Could you filter the records below and keep only the lines with the word "give"?

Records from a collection
=== Section Start ===

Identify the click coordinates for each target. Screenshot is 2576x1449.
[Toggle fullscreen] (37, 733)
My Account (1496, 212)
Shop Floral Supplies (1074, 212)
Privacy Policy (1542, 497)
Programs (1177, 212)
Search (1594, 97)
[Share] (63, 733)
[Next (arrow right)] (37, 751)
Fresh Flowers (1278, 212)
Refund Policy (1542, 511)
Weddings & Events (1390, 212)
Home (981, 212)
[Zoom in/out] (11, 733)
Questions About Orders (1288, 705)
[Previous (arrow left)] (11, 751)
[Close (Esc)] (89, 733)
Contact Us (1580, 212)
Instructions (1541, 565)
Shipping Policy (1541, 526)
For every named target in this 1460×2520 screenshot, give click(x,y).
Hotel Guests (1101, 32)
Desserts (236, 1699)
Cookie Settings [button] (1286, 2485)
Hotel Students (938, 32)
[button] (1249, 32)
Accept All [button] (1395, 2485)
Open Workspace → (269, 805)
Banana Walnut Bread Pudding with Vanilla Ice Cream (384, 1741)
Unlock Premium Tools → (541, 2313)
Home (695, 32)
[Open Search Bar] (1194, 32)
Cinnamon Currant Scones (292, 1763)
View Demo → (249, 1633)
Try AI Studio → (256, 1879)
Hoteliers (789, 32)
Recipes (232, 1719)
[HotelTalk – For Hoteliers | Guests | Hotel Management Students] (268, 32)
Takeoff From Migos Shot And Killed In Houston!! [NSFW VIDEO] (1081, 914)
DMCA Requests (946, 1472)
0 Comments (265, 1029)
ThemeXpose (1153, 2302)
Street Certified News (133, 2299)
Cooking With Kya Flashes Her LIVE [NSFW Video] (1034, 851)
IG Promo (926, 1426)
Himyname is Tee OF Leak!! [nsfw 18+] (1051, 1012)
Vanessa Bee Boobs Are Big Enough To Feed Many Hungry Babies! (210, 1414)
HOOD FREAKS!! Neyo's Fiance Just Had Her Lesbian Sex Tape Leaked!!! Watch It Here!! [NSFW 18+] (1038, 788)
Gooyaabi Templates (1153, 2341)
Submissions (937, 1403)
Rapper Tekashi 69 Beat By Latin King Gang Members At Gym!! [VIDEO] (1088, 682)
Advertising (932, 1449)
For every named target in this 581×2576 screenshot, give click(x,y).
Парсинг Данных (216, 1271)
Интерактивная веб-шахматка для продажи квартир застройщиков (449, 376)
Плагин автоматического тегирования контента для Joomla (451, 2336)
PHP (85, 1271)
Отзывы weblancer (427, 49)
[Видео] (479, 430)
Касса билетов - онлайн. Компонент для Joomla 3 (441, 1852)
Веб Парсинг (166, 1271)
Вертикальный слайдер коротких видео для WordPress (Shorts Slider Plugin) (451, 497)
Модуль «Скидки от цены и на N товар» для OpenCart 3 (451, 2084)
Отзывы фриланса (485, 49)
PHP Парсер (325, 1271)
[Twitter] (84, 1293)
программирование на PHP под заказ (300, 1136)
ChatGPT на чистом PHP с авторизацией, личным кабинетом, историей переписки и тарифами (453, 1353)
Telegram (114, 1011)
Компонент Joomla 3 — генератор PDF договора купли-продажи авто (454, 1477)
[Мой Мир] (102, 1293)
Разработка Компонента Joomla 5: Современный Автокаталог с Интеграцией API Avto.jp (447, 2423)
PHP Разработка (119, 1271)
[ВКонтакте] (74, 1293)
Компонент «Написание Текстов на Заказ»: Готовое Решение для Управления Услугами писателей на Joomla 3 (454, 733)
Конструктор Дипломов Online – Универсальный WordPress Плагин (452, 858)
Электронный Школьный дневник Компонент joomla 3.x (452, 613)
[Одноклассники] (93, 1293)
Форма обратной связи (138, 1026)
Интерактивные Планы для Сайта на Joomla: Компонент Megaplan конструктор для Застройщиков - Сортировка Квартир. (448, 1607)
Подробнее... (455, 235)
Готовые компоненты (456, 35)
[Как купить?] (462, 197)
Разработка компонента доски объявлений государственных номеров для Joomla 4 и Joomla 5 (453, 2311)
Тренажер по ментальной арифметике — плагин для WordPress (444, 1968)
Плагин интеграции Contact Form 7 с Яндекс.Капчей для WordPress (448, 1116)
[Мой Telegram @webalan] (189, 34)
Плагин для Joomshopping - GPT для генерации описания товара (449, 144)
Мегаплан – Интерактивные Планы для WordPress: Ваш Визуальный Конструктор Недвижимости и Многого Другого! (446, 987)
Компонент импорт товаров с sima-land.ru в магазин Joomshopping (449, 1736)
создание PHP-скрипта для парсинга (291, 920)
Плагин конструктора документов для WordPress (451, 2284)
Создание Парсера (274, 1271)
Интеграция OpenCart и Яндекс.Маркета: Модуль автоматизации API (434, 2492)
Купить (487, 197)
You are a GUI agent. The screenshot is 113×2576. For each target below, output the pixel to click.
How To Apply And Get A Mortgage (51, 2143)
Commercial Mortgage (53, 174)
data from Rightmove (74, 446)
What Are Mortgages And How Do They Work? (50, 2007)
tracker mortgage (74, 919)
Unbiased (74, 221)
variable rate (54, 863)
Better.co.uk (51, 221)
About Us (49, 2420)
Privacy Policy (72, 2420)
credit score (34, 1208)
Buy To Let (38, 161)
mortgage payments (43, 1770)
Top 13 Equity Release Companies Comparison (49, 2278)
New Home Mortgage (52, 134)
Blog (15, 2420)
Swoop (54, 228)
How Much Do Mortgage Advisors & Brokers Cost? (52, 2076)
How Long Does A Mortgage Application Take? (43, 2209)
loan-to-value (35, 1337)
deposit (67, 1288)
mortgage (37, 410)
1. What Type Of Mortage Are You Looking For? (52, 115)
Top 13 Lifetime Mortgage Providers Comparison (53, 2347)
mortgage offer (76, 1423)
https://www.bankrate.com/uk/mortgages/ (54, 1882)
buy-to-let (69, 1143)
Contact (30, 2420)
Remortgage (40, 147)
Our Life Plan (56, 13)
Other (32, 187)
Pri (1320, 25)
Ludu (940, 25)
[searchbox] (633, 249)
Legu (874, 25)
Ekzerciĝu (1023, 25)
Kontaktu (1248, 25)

=== Section End ===

Exercise output –
For every named target in this 1460×2520 screenshot, give click(x,y).
For every named target in this 581×2576 screenshot, give click(x,y).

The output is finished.